Professors Hemler, Lins; Associate Professors Jayne, Pendergrass; Assistant Professors Jaiyeola, Loeb, Strayer Chair: Rebecca L. Jayne Students may choose one of two majors in the discipline of mathematics: Mathematics or Applied Mathematics. A major in Mathematics requires at least 11 courses. A major in Applied Mathematics requires at least 10 courses.

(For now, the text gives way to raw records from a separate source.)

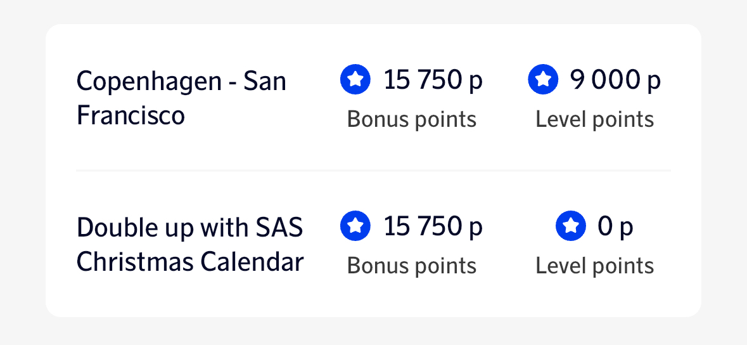Click Christmas Calendar row's Bonus points star icon
This screenshot has height=345, width=747.
(x=355, y=226)
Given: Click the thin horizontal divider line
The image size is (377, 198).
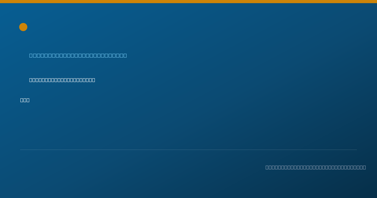Looking at the screenshot, I should (x=189, y=150).
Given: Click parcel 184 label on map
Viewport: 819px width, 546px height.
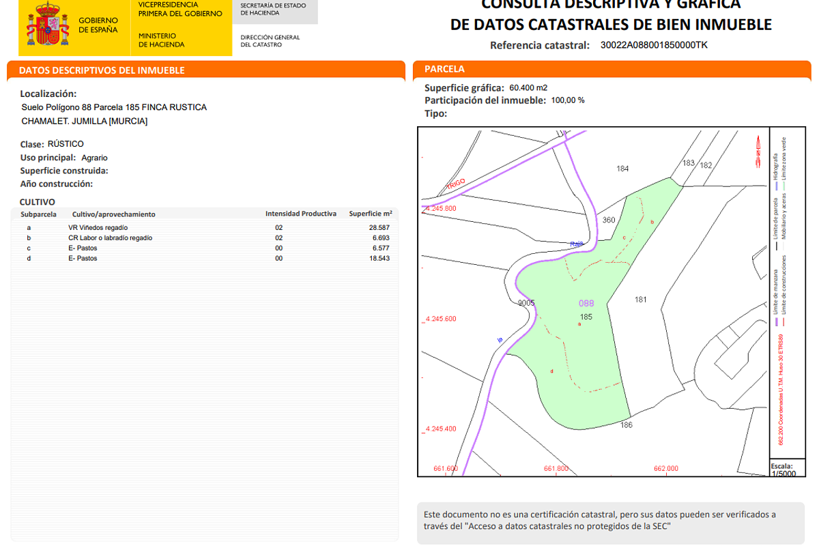Looking at the screenshot, I should pos(622,169).
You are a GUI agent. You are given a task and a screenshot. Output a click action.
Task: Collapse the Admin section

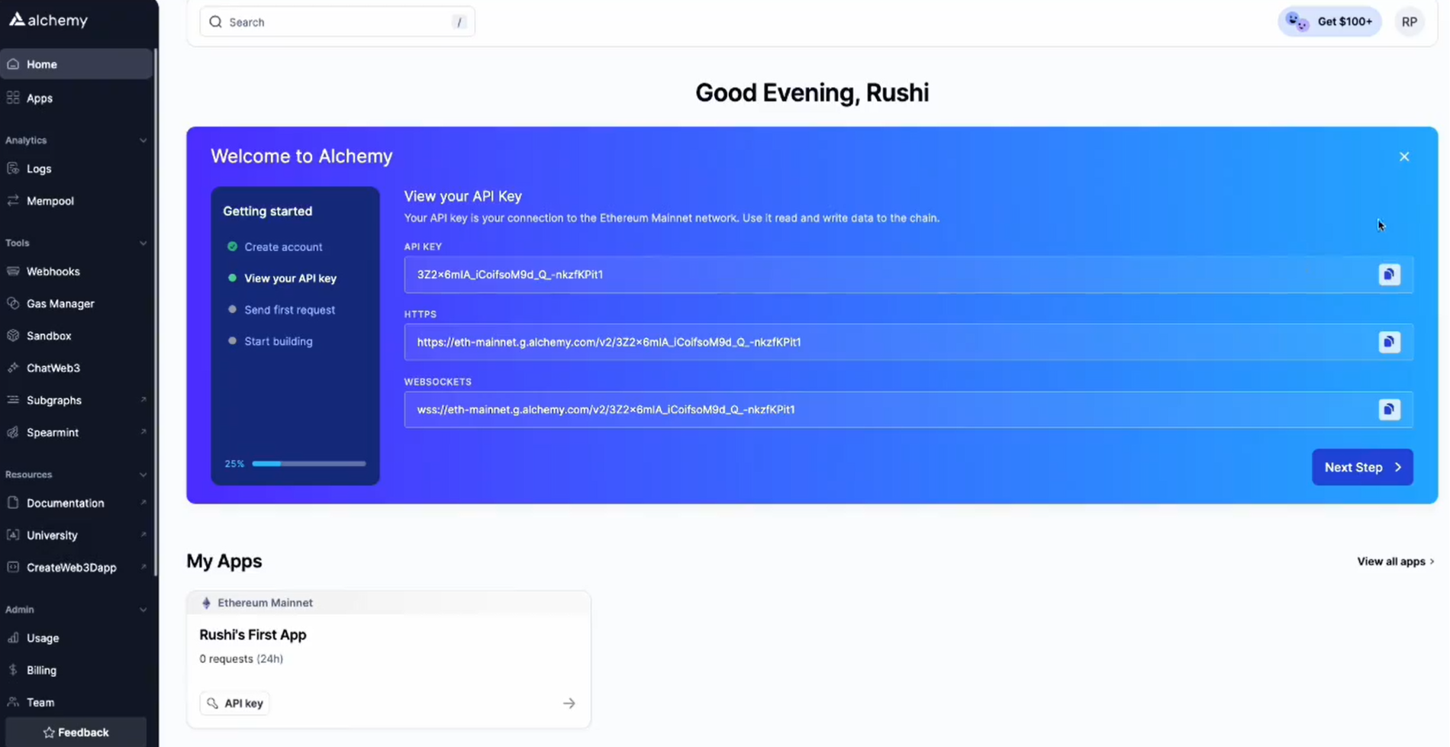point(143,609)
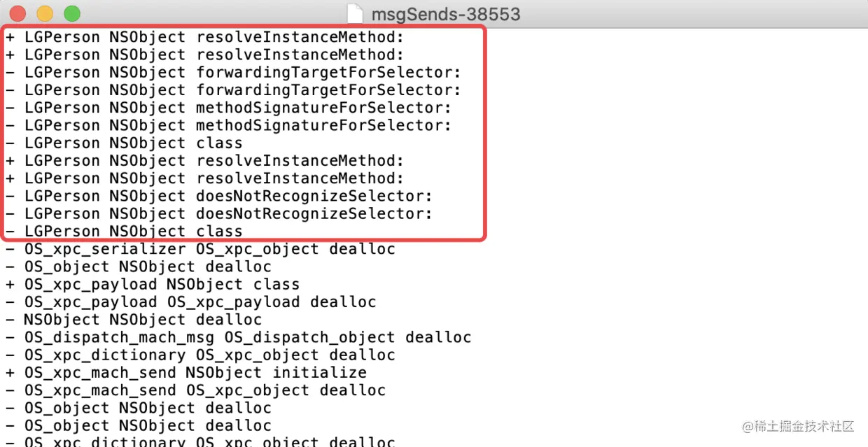Click the red close window button
The image size is (868, 447).
18,13
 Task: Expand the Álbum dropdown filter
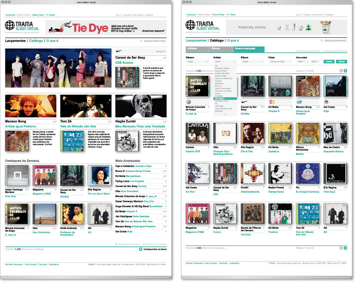[252, 62]
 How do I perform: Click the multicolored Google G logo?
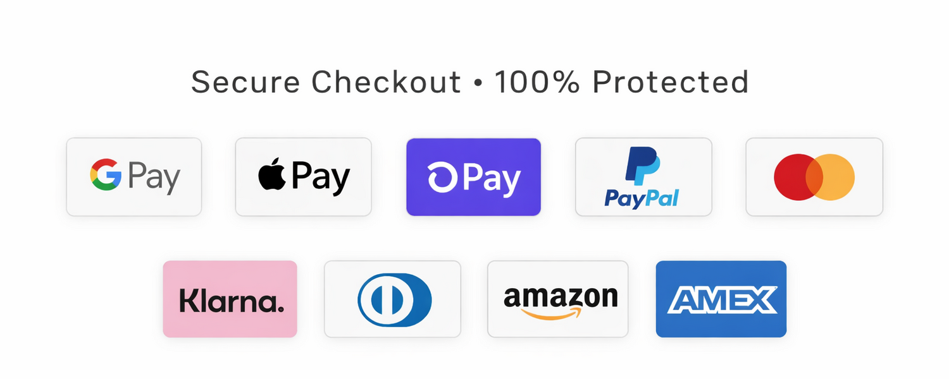[106, 175]
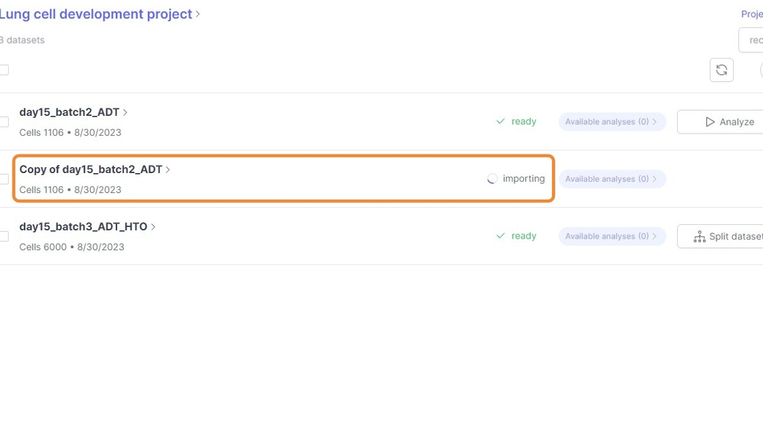Screen dimensions: 763x426
Task: Click the green ready checkmark for day15_batch2_ADT
Action: [501, 121]
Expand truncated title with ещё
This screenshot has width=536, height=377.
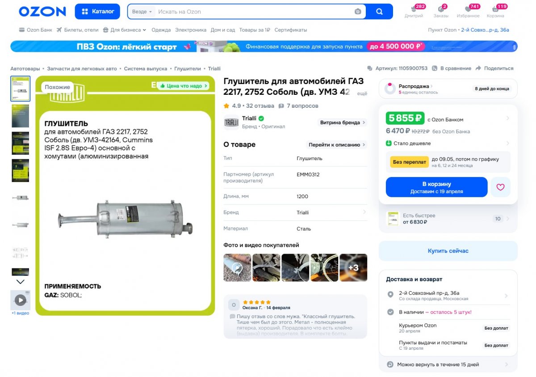pyautogui.click(x=362, y=93)
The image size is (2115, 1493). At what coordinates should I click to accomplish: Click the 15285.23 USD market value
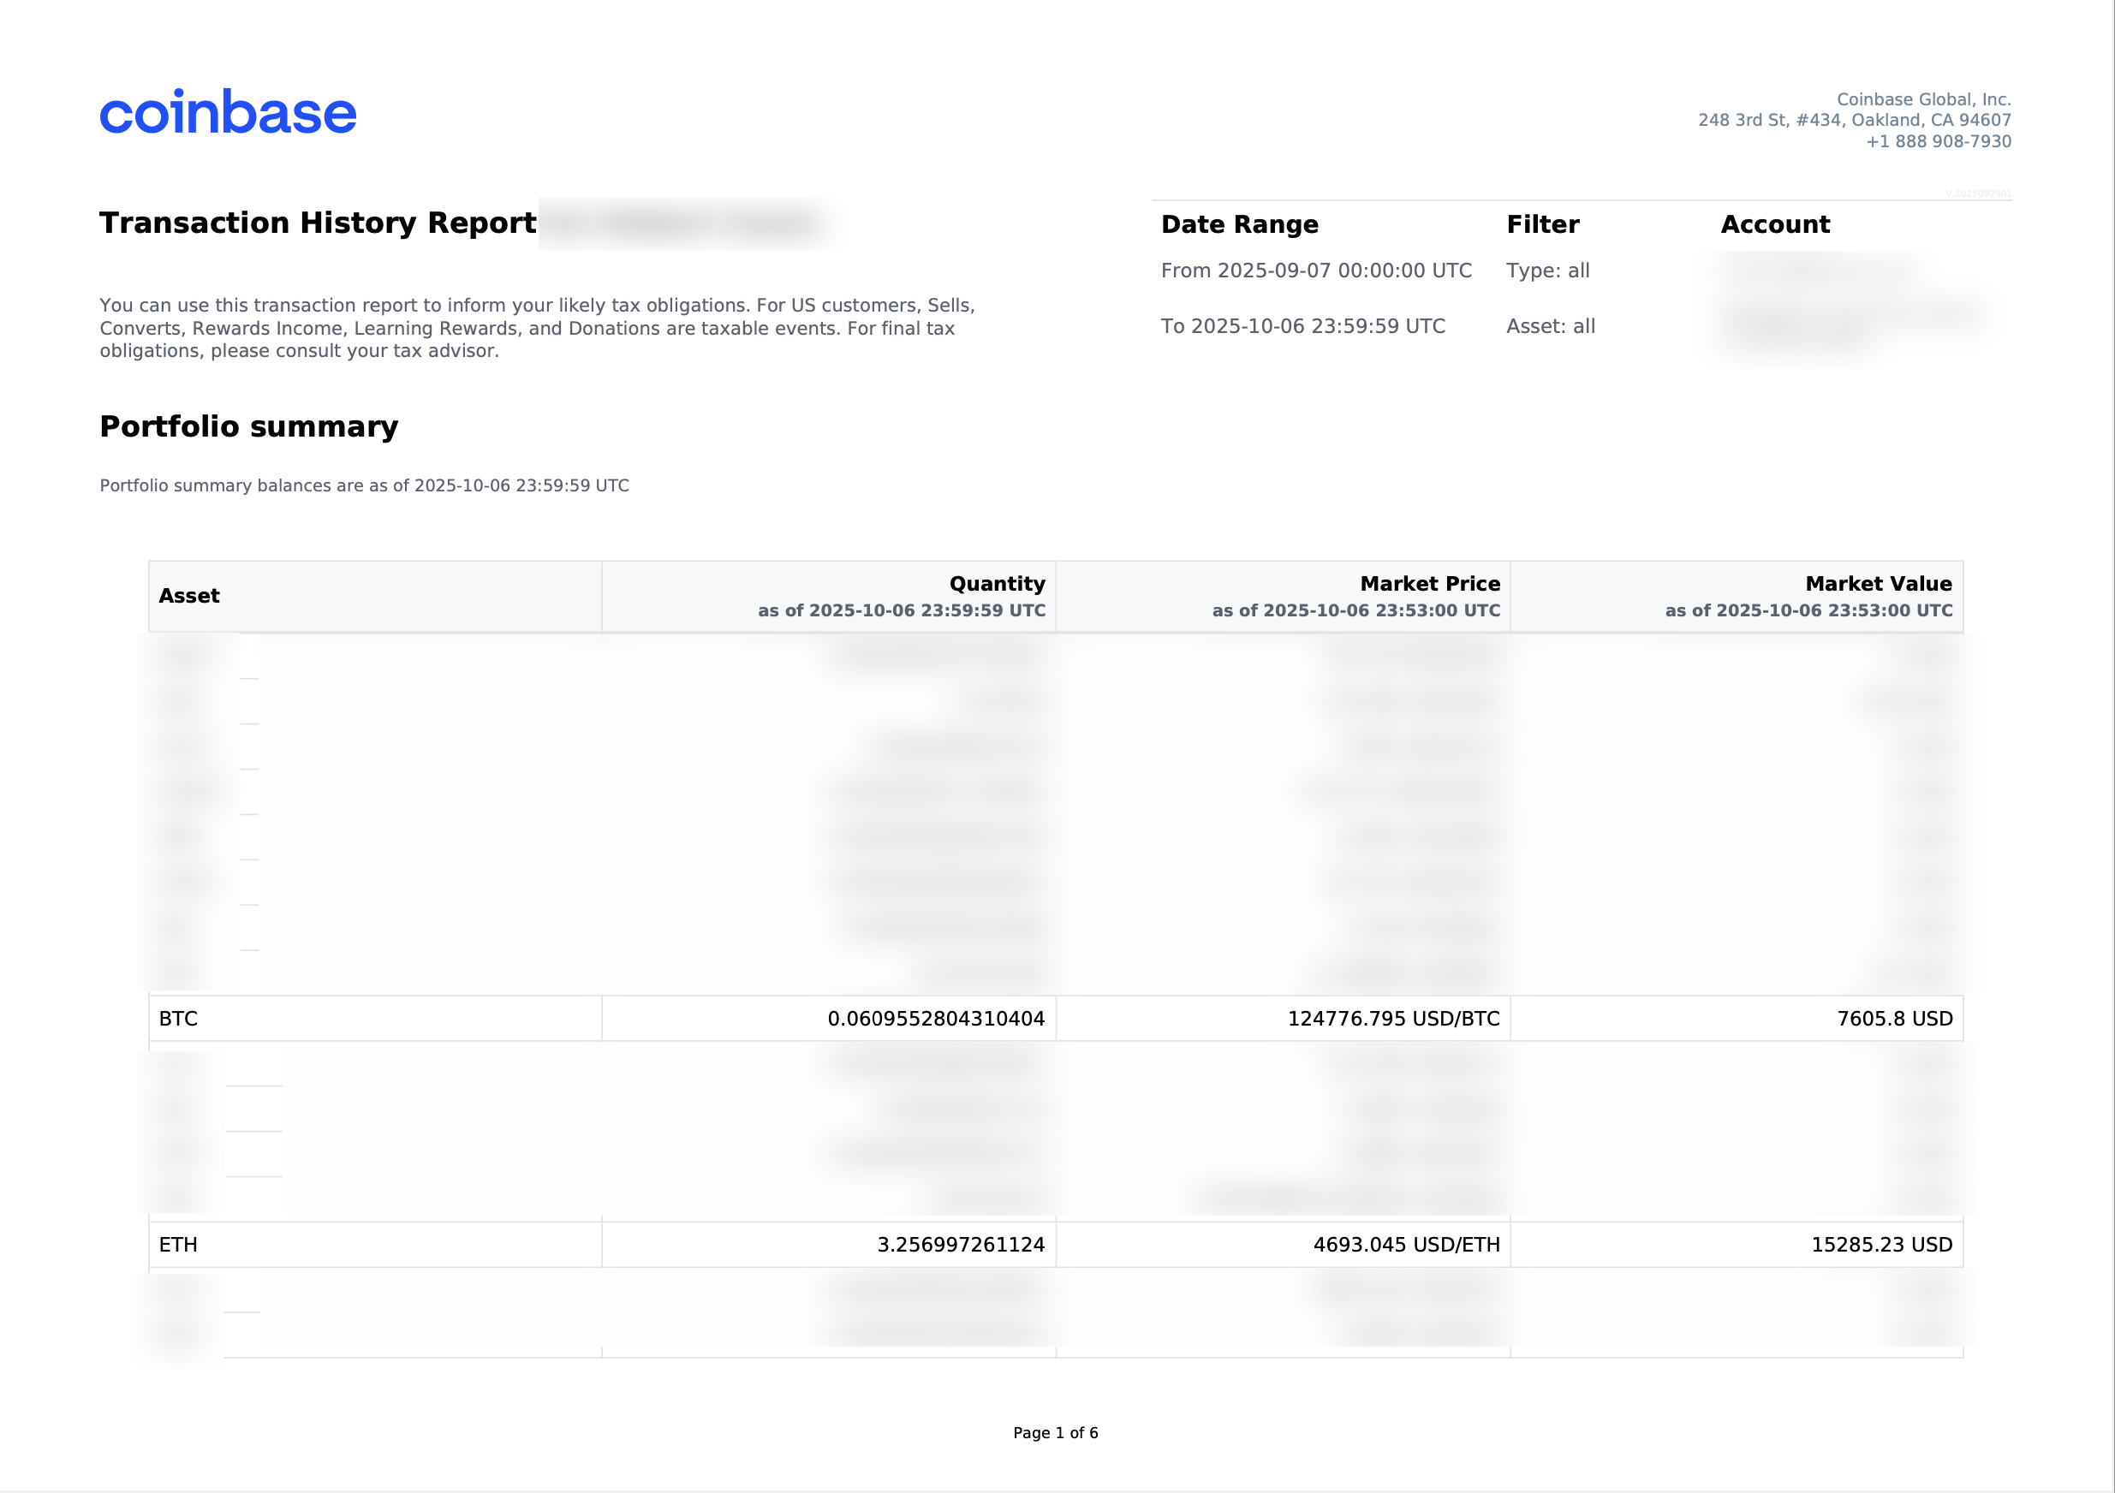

All students majoring in either Mathematics or Applied Mathematics must complete Mathematics 141, 142, 231, 242, 254. In addition, a major in Applied Mathematics requires Mathematics 222, 421, Computer Science 261/271 as well as two electives in Mathematics at the 200-level or higher. At least one of these electives must be at the 400-level. Computer Science 262/272 may be substituted for the other Mathematics elective. A major in Mathematics requires Mathematics 431, 441, two electives at the 200-level or higher, and two additional electives at the 300-level or above. One elective may be Computer Science 261/271.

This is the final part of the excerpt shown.